Вот оно настало, первое утро по возвращении, всё позади ты дома. Я не рассматриваю чувства ребят, получивших тяжёлую боевую травму и ставших инвалидами, они мне не доступны. Меня миновала чаша сия, хотя радость психологов, с упоением рассказывающих, как они вытягивали покалеченных ребят, мне не понятна и вызывает раздражение. Самому мне было проще, уходя каждый раз в неизвестность, надеяться на то, что товарищи не забудут о моей просьбе и в случае получения мною тяжёлых ранений, они окажут мне последнюю милость, избавят от мук, а не потащат в госпиталь, чтобы я потом мучился остаток жизни. Жизнь инвалида это тяжкое бремя, особенно для человека, старавшегося быть сильным всю жизнь. Не плачь, не бойся, не проси.
Как сытый человек может объяснить голодному, что не есть это нормально? Какие слова здоровый и полный сил должен сказать прикованному к кровати или инвалидному креслу, дабы он смирился, мне не понятно! Своим присутствием и глупыми разговорами они вынуждают ребят согласиться с тем, что жизнь продолжается. Они не думают, что само их присутствие, приносит боль. И для того чтобы тебя оставили в покое, приходится идти на компромиссы, давать пустые обещания. При этом стоит лишь закрыть глаза, а ты видишь собственные внутренности размазанные по асфальту или петлю, да мало ли способов покинуть эту грешную землю. Все твои мысли сводятся лишь к одному: скорейшему расставанию с этим бренным миром.

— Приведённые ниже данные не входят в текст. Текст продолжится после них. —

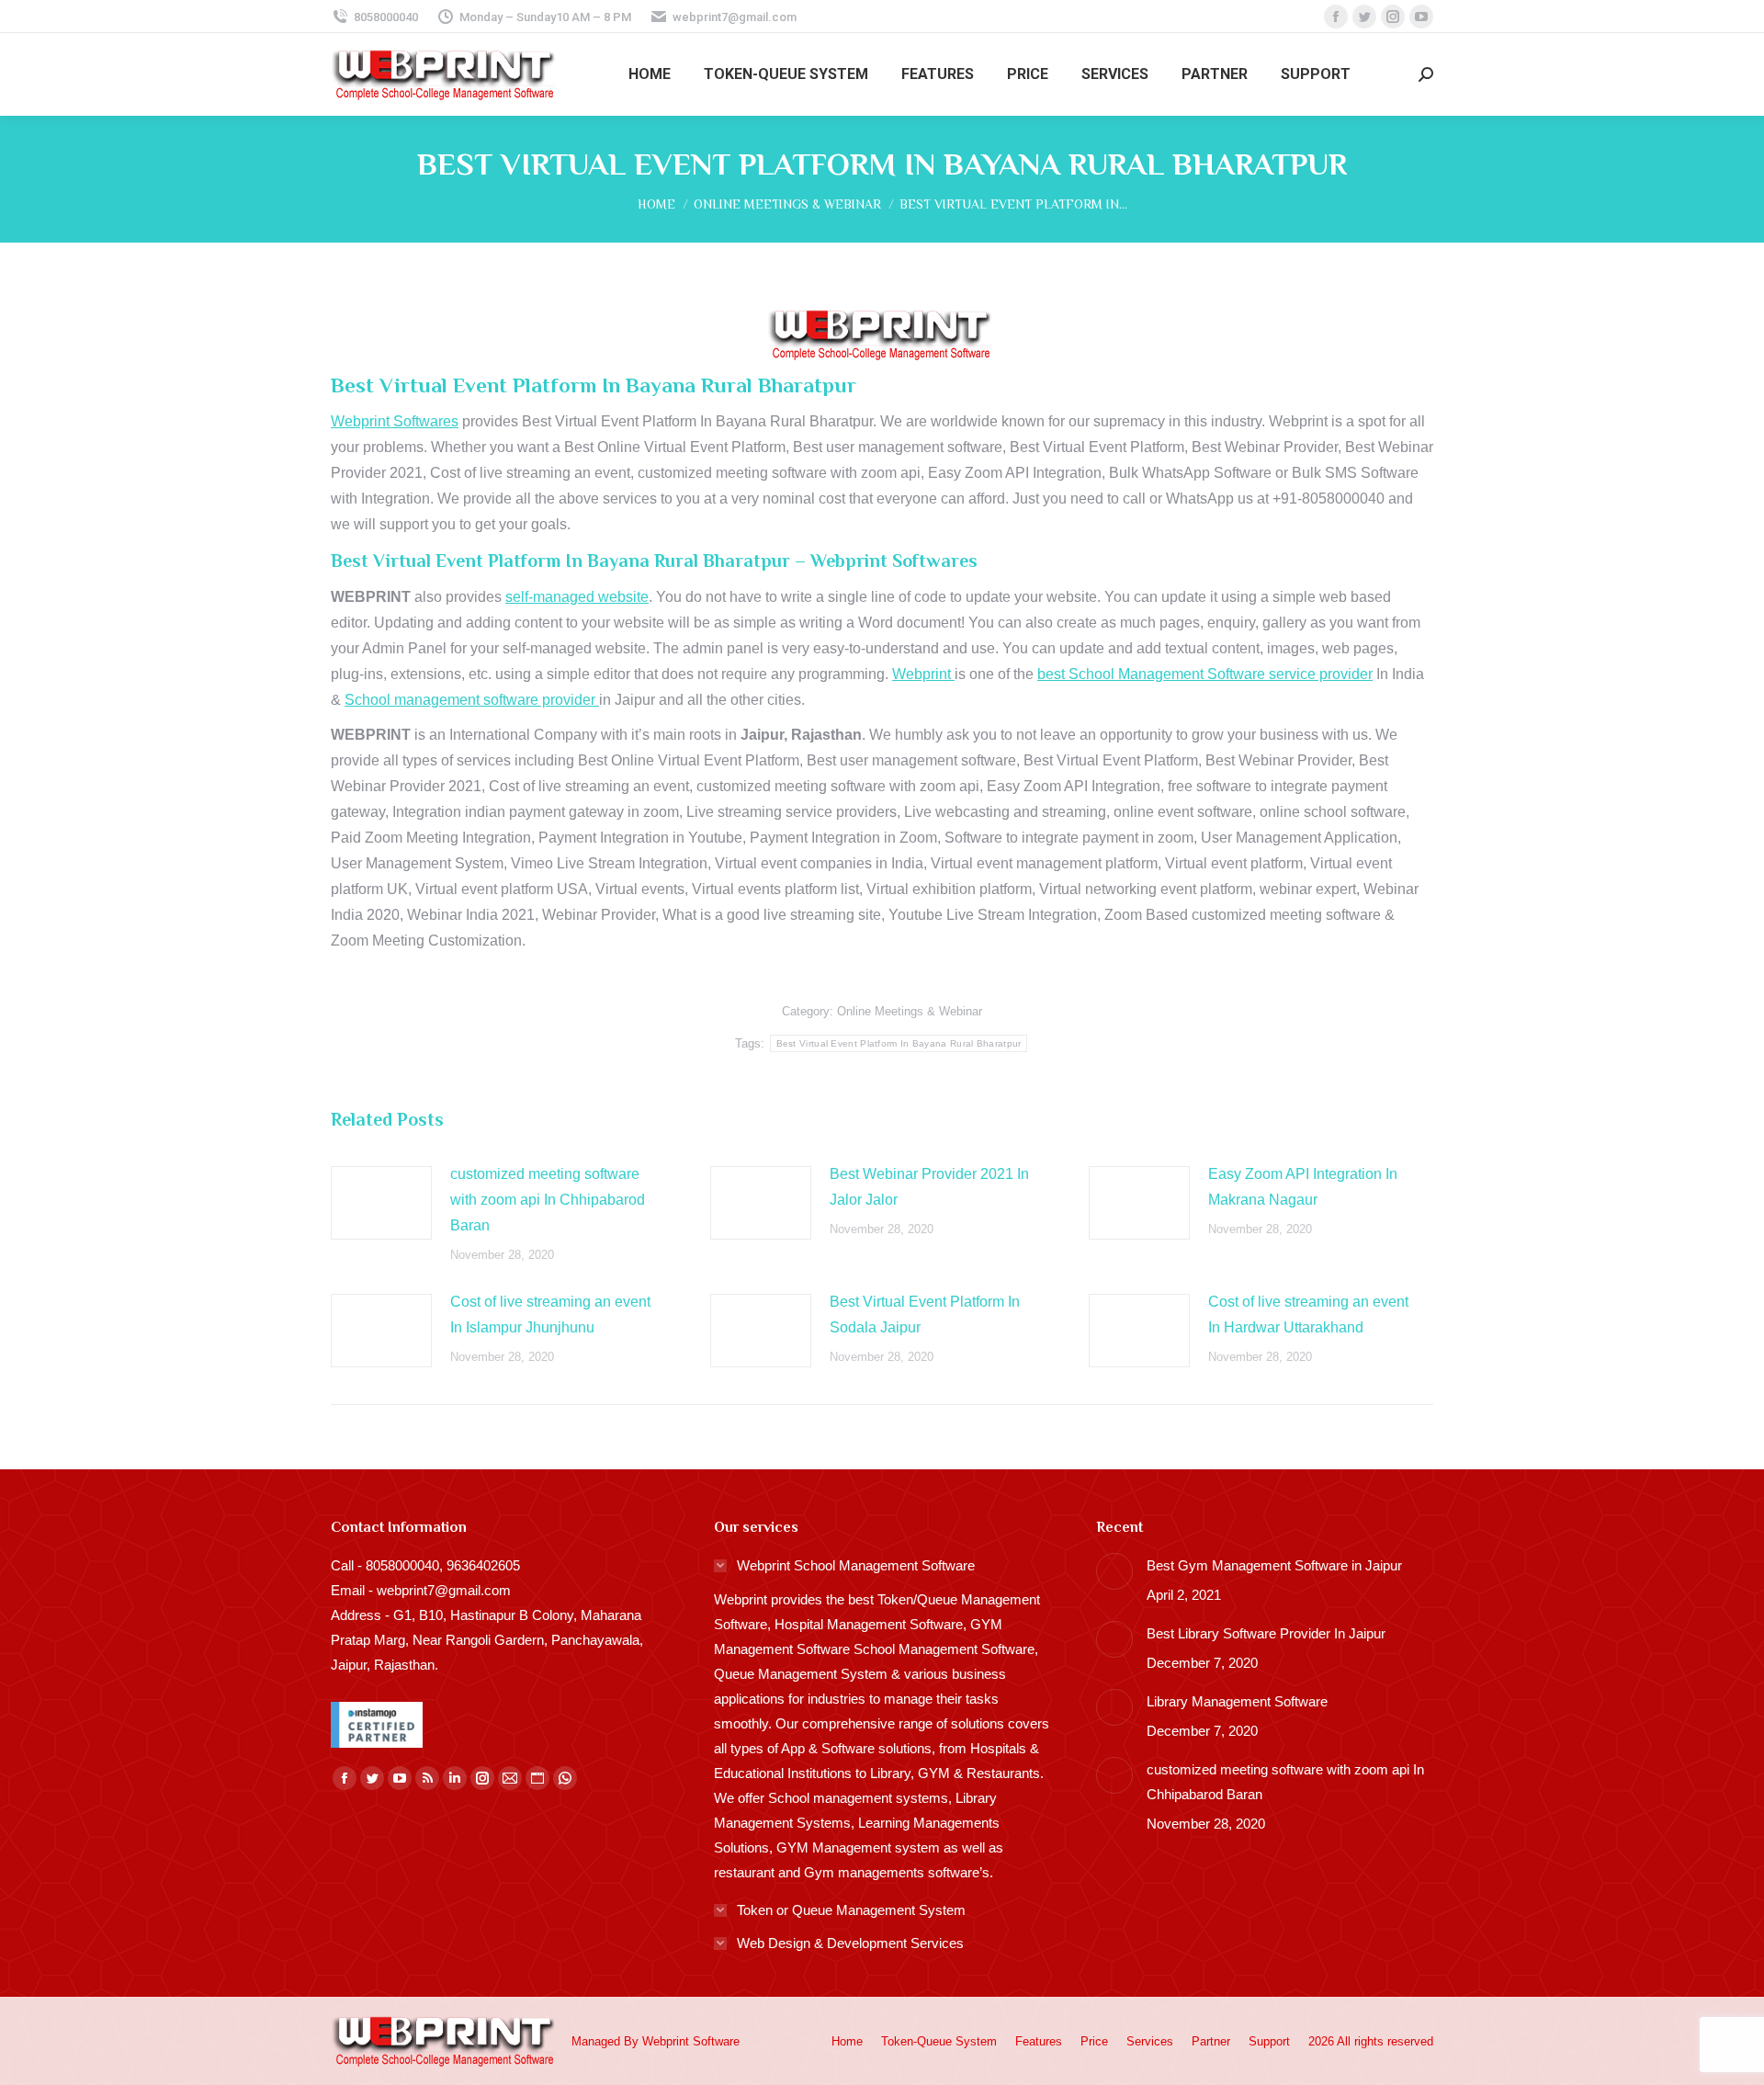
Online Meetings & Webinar (909, 1011)
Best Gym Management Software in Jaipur (1274, 1565)
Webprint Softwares (394, 421)
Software (716, 2041)
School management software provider (472, 700)
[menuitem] (649, 74)
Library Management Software (1237, 1701)
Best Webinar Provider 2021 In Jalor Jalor (929, 1186)
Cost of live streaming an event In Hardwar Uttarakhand (1308, 1314)
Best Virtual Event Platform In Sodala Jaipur (925, 1314)
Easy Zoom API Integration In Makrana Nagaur (1302, 1186)
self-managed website (577, 597)
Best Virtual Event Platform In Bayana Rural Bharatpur (899, 1043)
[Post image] (381, 1203)
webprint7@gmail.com (735, 17)
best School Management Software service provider (1205, 674)
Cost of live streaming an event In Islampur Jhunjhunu (550, 1314)
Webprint (923, 674)
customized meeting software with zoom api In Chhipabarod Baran (547, 1199)
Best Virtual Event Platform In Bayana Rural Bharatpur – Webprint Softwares (654, 560)
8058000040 (386, 17)
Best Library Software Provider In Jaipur (1266, 1633)
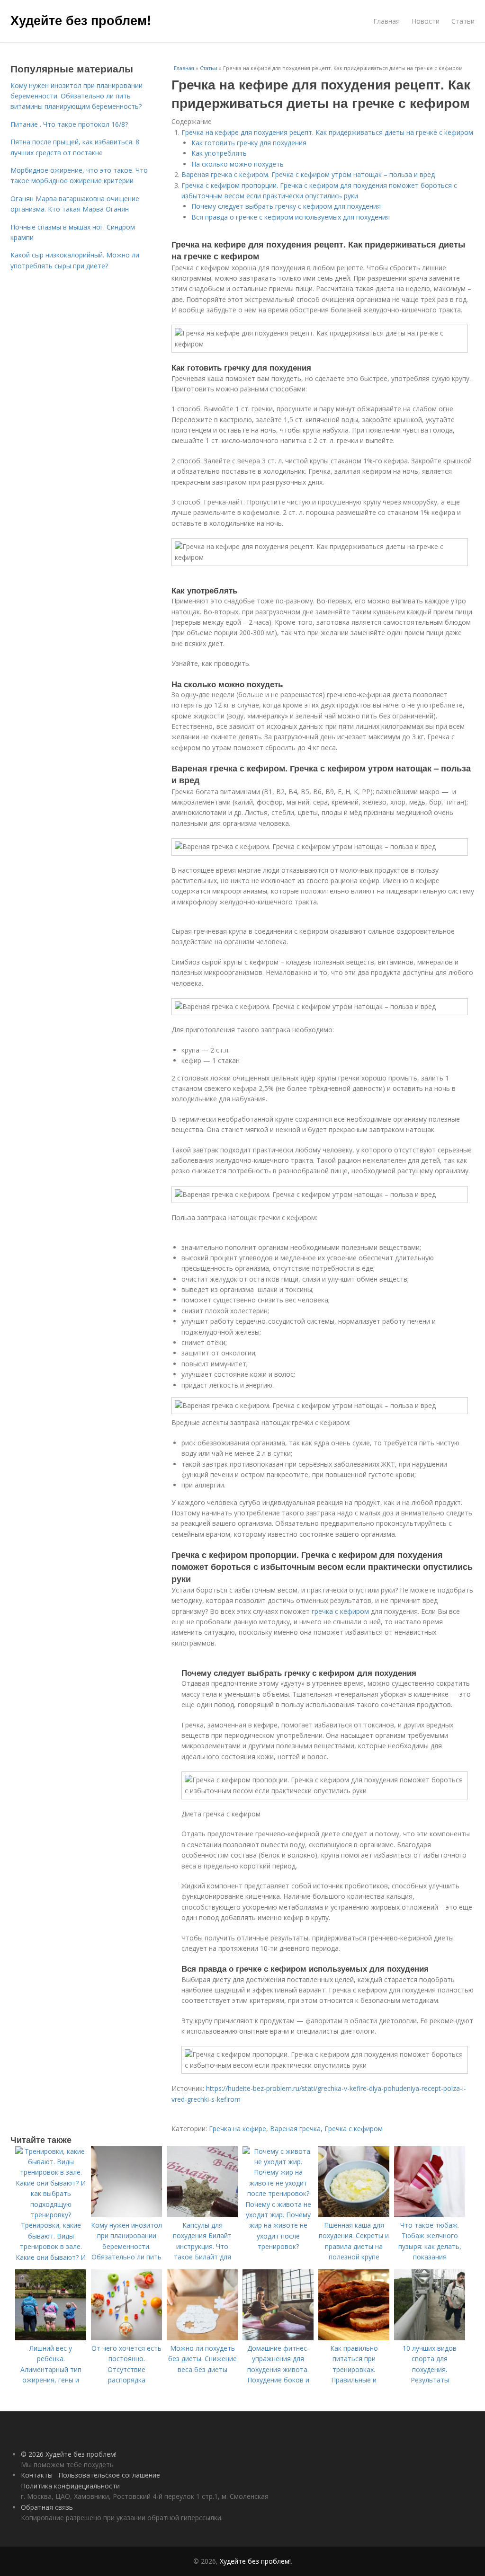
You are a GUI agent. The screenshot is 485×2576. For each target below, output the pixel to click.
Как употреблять (219, 153)
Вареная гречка (295, 2128)
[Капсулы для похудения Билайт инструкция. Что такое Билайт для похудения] (202, 2214)
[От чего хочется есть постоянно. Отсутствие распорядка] (126, 2337)
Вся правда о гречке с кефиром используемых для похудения (290, 216)
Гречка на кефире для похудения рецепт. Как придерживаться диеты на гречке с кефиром (327, 132)
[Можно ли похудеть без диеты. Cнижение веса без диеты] (202, 2337)
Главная (386, 21)
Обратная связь (47, 2507)
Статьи (463, 21)
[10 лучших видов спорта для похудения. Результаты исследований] (429, 2337)
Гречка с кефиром (353, 2128)
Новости (426, 21)
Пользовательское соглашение (109, 2474)
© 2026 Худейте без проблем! (69, 2454)
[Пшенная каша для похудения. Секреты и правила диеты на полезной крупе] (353, 2214)
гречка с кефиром (340, 1611)
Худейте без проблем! (80, 20)
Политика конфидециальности (70, 2485)
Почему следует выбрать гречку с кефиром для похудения (286, 206)
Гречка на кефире (237, 2128)
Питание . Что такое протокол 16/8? (69, 124)
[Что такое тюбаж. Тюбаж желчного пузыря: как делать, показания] (429, 2214)
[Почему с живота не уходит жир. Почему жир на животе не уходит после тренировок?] (278, 2193)
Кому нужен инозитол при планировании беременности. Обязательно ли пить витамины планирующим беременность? (76, 96)
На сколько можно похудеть (237, 163)
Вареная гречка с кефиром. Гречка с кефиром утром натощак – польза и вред (308, 174)
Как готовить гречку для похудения (248, 142)
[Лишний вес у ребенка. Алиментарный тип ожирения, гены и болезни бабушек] (50, 2337)
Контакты (37, 2474)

Но я говорю о тех, кто пришёл домой и чувстве эйфории, захлестнувшем их. Потом домашние хлопоты. Их обычно много накапливается за время отсутствия. Встречи с друзьями, прохождение медкомиссии вся эта череда событий не даёт депрессии овладеть тобой. А, примерно спустя две-три недели, в один прекрасный день, раз... и на тебя накатывает. Накатывает, так что хоть волком вой. Пропадает сон, ты находишься в полуобморочном состоянии между грёзами и явью и раз за разом переживаешь войну. Гуляя однажды по лесу, я не смог пройти по дороге, потому что впереди был пригорок, очень удобный для засады. Я замер, всё моё существо молило об опасности, но я был не один. Под пристальным взглядом моей спутницы, мне пришлось сделать шажок, за ним второй. Правая рука привычно дёрнулась за спину, затем хлопнула по бедру, а там... ничего. Подобных примеров масса, слишком долго нервы были на пределе и нужно время, чтобы плавно перейти на мирные рельсы. Ты расслабляешься, но организм, введённый в определенный жизненный тонус, не готов к этому и происходит срыв.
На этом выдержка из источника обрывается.